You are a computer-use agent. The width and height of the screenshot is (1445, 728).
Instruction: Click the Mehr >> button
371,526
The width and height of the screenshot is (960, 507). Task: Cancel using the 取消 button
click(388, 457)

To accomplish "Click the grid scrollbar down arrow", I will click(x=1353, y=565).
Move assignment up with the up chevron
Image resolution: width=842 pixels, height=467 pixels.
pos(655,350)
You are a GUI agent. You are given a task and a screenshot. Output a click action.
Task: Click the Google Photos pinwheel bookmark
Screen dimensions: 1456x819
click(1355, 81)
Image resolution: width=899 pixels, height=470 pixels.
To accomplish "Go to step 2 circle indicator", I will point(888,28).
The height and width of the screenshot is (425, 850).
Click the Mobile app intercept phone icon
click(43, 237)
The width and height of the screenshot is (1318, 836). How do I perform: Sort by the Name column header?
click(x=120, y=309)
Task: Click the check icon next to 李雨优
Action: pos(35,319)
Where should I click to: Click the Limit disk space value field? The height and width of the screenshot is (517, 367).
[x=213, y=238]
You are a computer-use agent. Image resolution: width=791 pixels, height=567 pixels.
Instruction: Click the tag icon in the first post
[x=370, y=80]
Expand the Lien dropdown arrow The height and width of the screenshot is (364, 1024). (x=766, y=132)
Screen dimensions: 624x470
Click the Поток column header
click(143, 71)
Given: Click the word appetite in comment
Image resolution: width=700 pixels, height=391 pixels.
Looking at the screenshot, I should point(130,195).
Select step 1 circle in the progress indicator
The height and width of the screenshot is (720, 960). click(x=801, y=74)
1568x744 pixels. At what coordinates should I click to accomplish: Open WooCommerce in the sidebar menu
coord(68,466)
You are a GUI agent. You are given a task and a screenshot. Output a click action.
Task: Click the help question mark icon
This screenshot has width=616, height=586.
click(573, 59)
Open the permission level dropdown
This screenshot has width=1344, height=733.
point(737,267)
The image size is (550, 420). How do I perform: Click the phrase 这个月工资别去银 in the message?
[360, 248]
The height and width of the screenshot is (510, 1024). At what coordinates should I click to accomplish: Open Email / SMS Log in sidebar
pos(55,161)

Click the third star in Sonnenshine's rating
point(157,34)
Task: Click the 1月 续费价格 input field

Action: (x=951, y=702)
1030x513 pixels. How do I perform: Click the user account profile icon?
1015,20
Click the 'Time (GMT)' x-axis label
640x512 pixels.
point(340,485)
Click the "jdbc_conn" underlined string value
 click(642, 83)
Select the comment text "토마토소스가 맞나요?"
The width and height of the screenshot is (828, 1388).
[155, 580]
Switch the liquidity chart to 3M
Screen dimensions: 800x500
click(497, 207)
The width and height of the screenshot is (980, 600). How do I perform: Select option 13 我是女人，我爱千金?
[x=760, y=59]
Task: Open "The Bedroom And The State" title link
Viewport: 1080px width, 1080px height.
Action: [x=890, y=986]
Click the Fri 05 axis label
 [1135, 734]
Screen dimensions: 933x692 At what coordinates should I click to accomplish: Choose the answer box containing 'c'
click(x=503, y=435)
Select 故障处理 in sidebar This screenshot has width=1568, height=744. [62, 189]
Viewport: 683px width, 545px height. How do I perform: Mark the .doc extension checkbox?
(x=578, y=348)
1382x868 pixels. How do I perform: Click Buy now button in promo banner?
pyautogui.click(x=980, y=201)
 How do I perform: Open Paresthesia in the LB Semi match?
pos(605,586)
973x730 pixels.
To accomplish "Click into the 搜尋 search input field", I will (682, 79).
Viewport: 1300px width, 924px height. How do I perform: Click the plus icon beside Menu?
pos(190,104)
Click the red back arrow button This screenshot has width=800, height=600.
#####
→ Exercise prompt
Top to bottom, set down the entries above word for word.

→ Response for this exercise
You are a computer-use agent. The width and height of the screenshot is (1445, 728).
Instruction: Click the Mehr >> button
371,526
The width and height of the screenshot is (960, 507). Task: Cancel using the 取消 button
click(388, 457)

To accomplish "Click the grid scrollbar down arrow", I will click(x=1353, y=565).
Move assignment up with the up chevron
Image resolution: width=842 pixels, height=467 pixels.
pos(655,350)
You are a GUI agent. You are given a task and a screenshot. Output a click action.
Task: Click the Google Photos pinwheel bookmark
Screen dimensions: 1456x819
click(1355, 81)
Image resolution: width=899 pixels, height=470 pixels.
To accomplish "Go to step 2 circle indicator", I will point(888,28).
The height and width of the screenshot is (425, 850).
Click the Mobile app intercept phone icon
click(43, 237)
The width and height of the screenshot is (1318, 836). How do I perform: Sort by the Name column header?
click(x=120, y=309)
Task: Click the check icon next to 李雨优
Action: pos(35,319)
Where should I click to: Click the Limit disk space value field? The height and width of the screenshot is (517, 367).
[x=213, y=238]
You are a computer-use agent. Image resolution: width=791 pixels, height=567 pixels.
Instruction: Click the tag icon in the first post
[x=370, y=80]
Expand the Lien dropdown arrow The height and width of the screenshot is (364, 1024). (x=766, y=132)
Screen dimensions: 624x470
Click the Поток column header
click(143, 71)
Given: Click the word appetite in comment
Image resolution: width=700 pixels, height=391 pixels.
Looking at the screenshot, I should point(130,195).
Select step 1 circle in the progress indicator
The height and width of the screenshot is (720, 960). click(x=801, y=74)
1568x744 pixels. At what coordinates should I click to accomplish: Open WooCommerce in the sidebar menu
coord(68,466)
You are a GUI agent. You are given a task and a screenshot. Output a click action.
Task: Click the help question mark icon
This screenshot has width=616, height=586.
click(573, 59)
Open the permission level dropdown
This screenshot has width=1344, height=733.
point(737,267)
The image size is (550, 420). How do I perform: Click the phrase 这个月工资别去银 in the message?
[360, 248]
The height and width of the screenshot is (510, 1024). At what coordinates should I click to accomplish: Open Email / SMS Log in sidebar
pos(55,161)

Click the third star in Sonnenshine's rating
point(157,34)
Task: Click the 1月 续费价格 input field

Action: (x=951, y=702)
1030x513 pixels. How do I perform: Click the user account profile icon?
1015,20
Click the 'Time (GMT)' x-axis label
640x512 pixels.
point(340,485)
Click the "jdbc_conn" underlined string value
 click(642, 83)
Select the comment text "토마토소스가 맞나요?"
The width and height of the screenshot is (828, 1388).
[155, 580]
Switch the liquidity chart to 3M
Screen dimensions: 800x500
click(497, 207)
The width and height of the screenshot is (980, 600). How do I perform: Select option 13 我是女人，我爱千金?
[x=760, y=59]
Task: Open "The Bedroom And The State" title link
Viewport: 1080px width, 1080px height.
Action: [x=890, y=986]
Click the Fri 05 axis label
 [1135, 734]
Screen dimensions: 933x692 At what coordinates should I click to accomplish: Choose the answer box containing 'c'
click(x=503, y=435)
Select 故障处理 in sidebar This screenshot has width=1568, height=744. [62, 189]
Viewport: 683px width, 545px height. How do I perform: Mark the .doc extension checkbox?
(x=578, y=348)
1382x868 pixels. How do I perform: Click Buy now button in promo banner?
pyautogui.click(x=980, y=201)
 How do I perform: Open Paresthesia in the LB Semi match?
pos(605,586)
973x730 pixels.
To accomplish "Click into the 搜尋 search input field", I will (682, 79).
Viewport: 1300px width, 924px height. How do I perform: Click the plus icon beside Menu?
pos(190,104)
Click the red back arrow button This screenshot has width=800, height=600.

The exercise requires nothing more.